* Stated exercise
Extract the lines of the listing from the line containing "Click the 試合 column header" through the final line, inclusive, reproducing them verbatim. Omit the pictures from the output.

A run of records
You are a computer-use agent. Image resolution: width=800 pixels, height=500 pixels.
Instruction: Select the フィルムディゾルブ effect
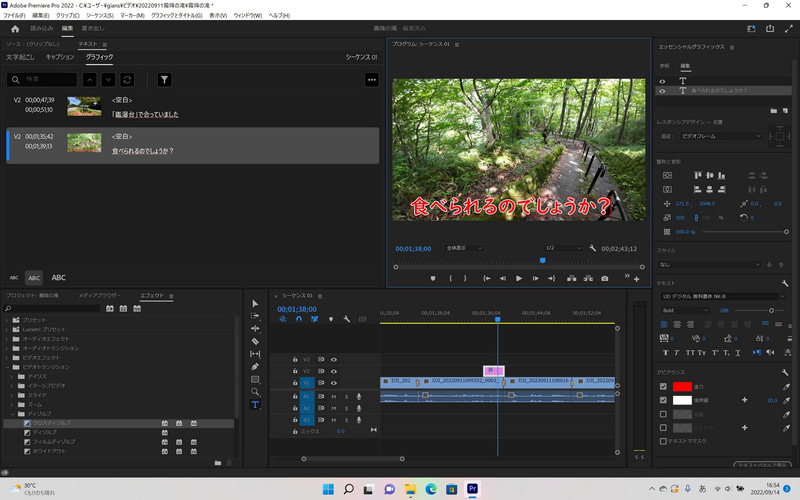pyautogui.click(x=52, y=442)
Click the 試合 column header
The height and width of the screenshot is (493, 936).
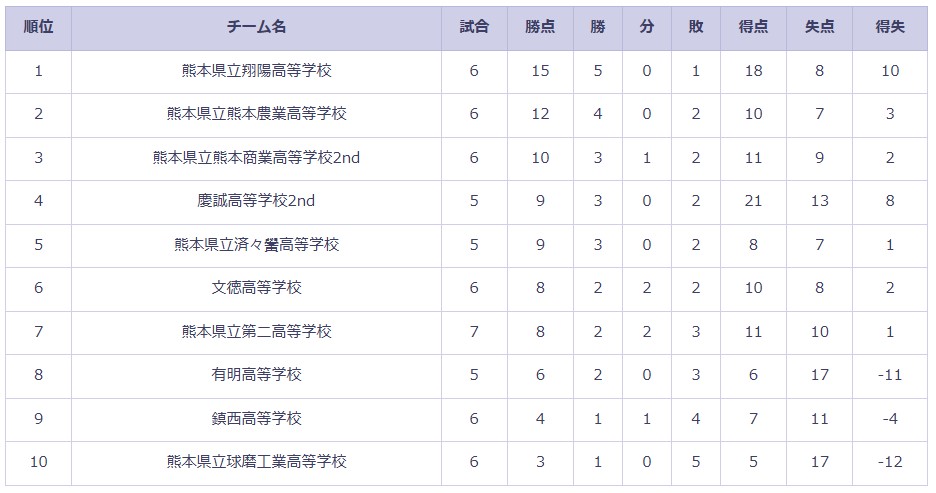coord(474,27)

* Exercise result
Click the 試合 column header
The height and width of the screenshot is (493, 936).
coord(474,27)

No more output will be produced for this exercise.